Outro grande momento é a interpretação de Gilberto Gil com Os Mutantes defendendo “Domingo no parque”, assim como a revelação de que foi preciso, duas horas antes de sua subida ao palco, literalmente arrastá-lo de sua cama para que ele se apresentasse. Igualmente antológicas as cenas de bastidores, com entrevistas bizarras conduzidas pelos repórteres Randal Juliano e Cidinha Campos - esta última, diga-se de passagem, afetadíssima - e seus questionamentos totalmente “non sense”. O Rei Roberto Carlos também dá o ar de sua graça, em imagens de época, contando uma piada meio sem graça e defendendo a bonita “Maria , Carnaval e cinzas”, além de numa descontraída e bem humorada entrevista mais recente, feita para o filme.

• _Exercício proposto_
Segundo o texto acima, quanto tempo antes de subir ao palco Gilberto Gil precisou ser arrastado da cama?

• _Listagem extraída_
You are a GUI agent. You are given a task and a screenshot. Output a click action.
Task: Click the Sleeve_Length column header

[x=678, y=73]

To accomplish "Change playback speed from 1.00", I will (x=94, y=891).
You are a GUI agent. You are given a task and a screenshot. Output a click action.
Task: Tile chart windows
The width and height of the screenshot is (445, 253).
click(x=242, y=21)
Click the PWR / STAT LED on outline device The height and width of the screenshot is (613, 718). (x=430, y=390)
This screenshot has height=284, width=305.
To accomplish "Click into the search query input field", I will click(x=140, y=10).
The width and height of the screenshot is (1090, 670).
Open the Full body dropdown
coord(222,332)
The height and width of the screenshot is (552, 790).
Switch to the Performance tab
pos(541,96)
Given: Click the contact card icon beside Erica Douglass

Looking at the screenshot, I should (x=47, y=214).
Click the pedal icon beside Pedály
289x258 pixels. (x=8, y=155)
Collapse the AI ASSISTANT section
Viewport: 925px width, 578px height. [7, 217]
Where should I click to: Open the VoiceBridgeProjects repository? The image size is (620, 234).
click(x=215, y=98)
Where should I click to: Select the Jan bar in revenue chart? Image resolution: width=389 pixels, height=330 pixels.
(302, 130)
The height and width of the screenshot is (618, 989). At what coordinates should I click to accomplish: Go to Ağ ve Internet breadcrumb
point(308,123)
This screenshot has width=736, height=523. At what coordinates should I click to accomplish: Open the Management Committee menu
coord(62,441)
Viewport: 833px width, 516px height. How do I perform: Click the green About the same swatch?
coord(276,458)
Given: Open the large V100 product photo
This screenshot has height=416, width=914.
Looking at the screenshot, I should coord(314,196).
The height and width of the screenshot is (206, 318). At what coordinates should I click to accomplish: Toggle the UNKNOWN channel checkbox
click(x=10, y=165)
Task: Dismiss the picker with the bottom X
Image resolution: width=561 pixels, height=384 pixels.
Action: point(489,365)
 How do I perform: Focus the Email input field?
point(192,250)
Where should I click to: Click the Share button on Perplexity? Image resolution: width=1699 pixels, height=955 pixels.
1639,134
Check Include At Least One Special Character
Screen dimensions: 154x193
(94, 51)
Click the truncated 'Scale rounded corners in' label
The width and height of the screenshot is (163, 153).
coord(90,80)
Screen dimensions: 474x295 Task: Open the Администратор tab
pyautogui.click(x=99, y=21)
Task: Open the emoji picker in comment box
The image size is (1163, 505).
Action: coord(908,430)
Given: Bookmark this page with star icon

• _Resposta abaixo_
Ele precisou ser arrastado da cama duas horas antes de subir ao palco.